Wife seeks a “more equitable” division of the marital estate. But it is not our role to tweak the court’s division. Morton v. Morton , 182 S.W.3d 821, 834 (Tenn. Ct. App. 2005). After thorough examination of the record and the relevant factors, we find material evidence to support the concurrent factual findings of the special master and the trial court. See Manis, 49 S.W.3d at 301. So we affirm the division of property.

B.

*6 Wife also complains that the court erred in declining to award her attorney’s fees as alimony in solido. [2] See Gonsewski v. Gonsewski , 350 S.W.3d 99, 113 (Tenn. 2011) (“It is well-settled that an award of attorney’s fees in a divorce case constitutes alimony in solido.”); Tenn. Code Ann. § 36-5-121(h)(1) (2021) (“[A]limony in solido may include attorney fees, where appropriate”). Whether to award attorney’s fees is a discretionary decision. Gonsewski , 350 S.W.3d at 113. As with all alimony awards, the decision must be guided by consideration of the relevant statutory factors. Id. ; Tenn. Code Ann. § 36-5- 121(i). The two most important considerations are need and ability to pay. Gonsewski , 350 S.W.3d at 110; Riggs v. Riggs , 250 S.W.3d 453, 457 (Tenn. Ct. App. 2007).

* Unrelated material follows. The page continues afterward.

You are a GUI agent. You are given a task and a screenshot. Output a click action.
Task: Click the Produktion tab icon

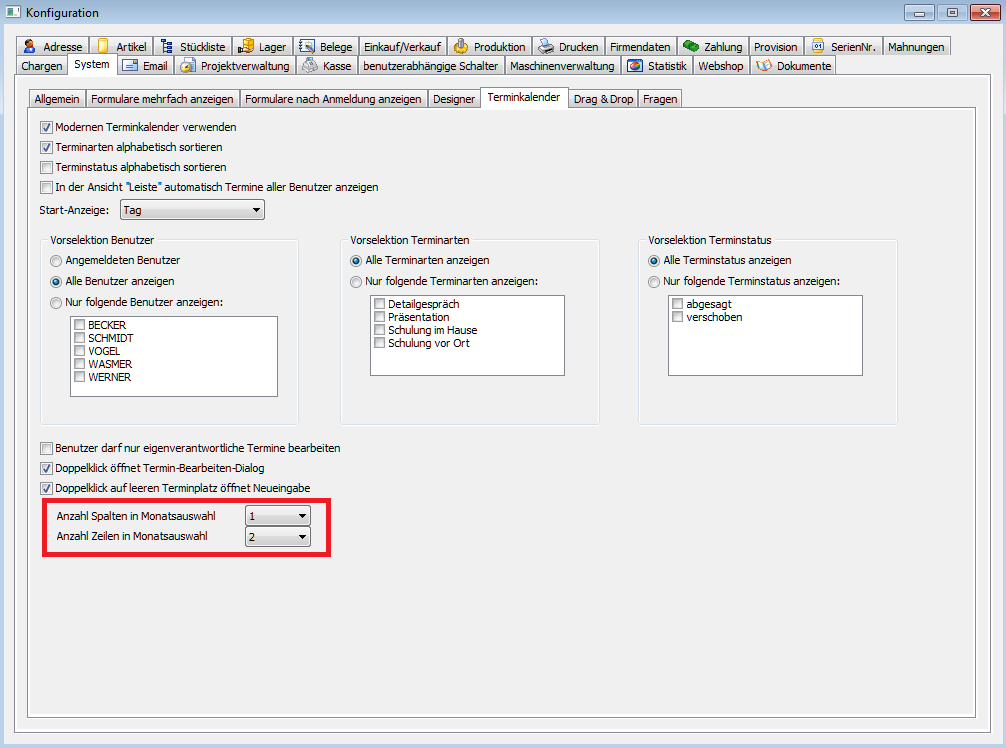click(460, 46)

“A spouse with adequate property and income is not entitled to an award of alimony to pay attorney’s fees and expenses.” Gonsewski , 350 S.W.3d at 113. And there is material evidence in this record to support the concurrent findings that Wife received adequate property in the division to pay her own attorney’s fees.

For his part, Husband requests an award of attorney’s fees incurred on appeal. An appellee properly requests an award of attorney’s fees on appeal “by raising it in the body of the brief, adequately developing the argument, and specifying that relief in the brief’s conclusion.” Charles v. McQueen , 693 S.W.3d 262, 284 (Tenn. 2024). Because Husband failed to do so, this issue has been waived.

III.

Wife has appealed a question of fact that was referred to a special master, whose factual findings were adopted by the trial court. Those findings are supported by material evidence. She also has questioned the exercise of the trial court’s discretion in dividing the marital estate and in declining to award attorney’s fees. Discerning no abuse of discretion, we affirm.

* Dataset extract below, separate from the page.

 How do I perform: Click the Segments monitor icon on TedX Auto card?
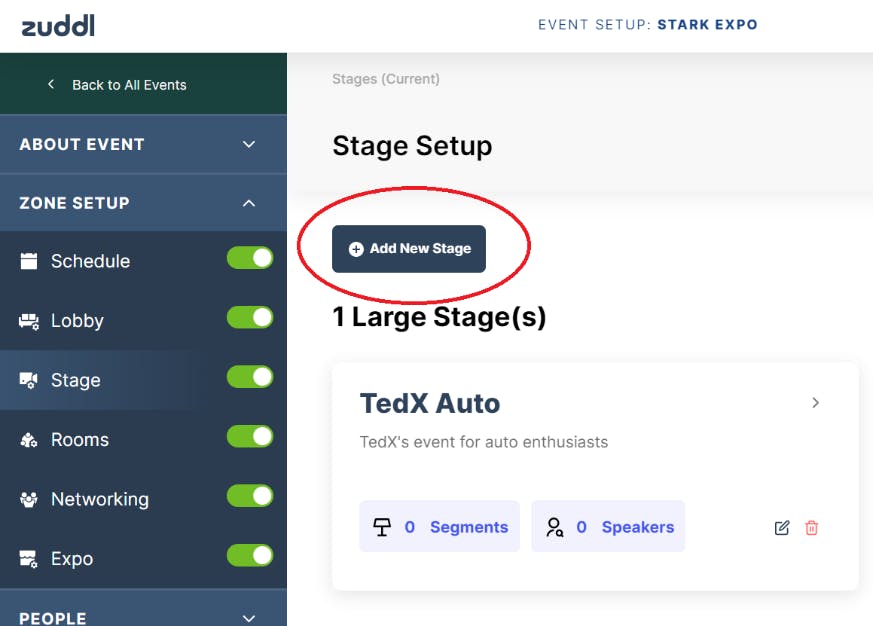(x=384, y=526)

s/ W. Neal McBrayer W. NEAL M C BRAYER, JUDGE

NOTES

[1] Wife argues that she should have been awarded the payoff amount either as her separate property or as part of her share of the marital estate. To the extent that she questions the court’s classification of the parties’ assets and debts, we deem this issue waived. This argument does not fall within the scope of her stated issues. See Trezevant v. Trezevant , 696 S.W.3d 527, 531 (Tenn. 2024). Nor did she establish that she was entitled to repayment of the mortgage payoff under a contract theory. See Manis , 49 S.W.3d at 301.

[2] Wife cited a different statutory basis for her attorney’s fee request in the complaint. See Tenn. Code Ann. § 36-5-103(c) (Supp. 2020). But at the hearing before the special master, she repeatedly referenced the alimony factors in support of her request. See Tenn. Code Ann. § 36-5-121(i). So we conclude that this issue was tried by consent. See T ENN . R. C IV . P. 54.03.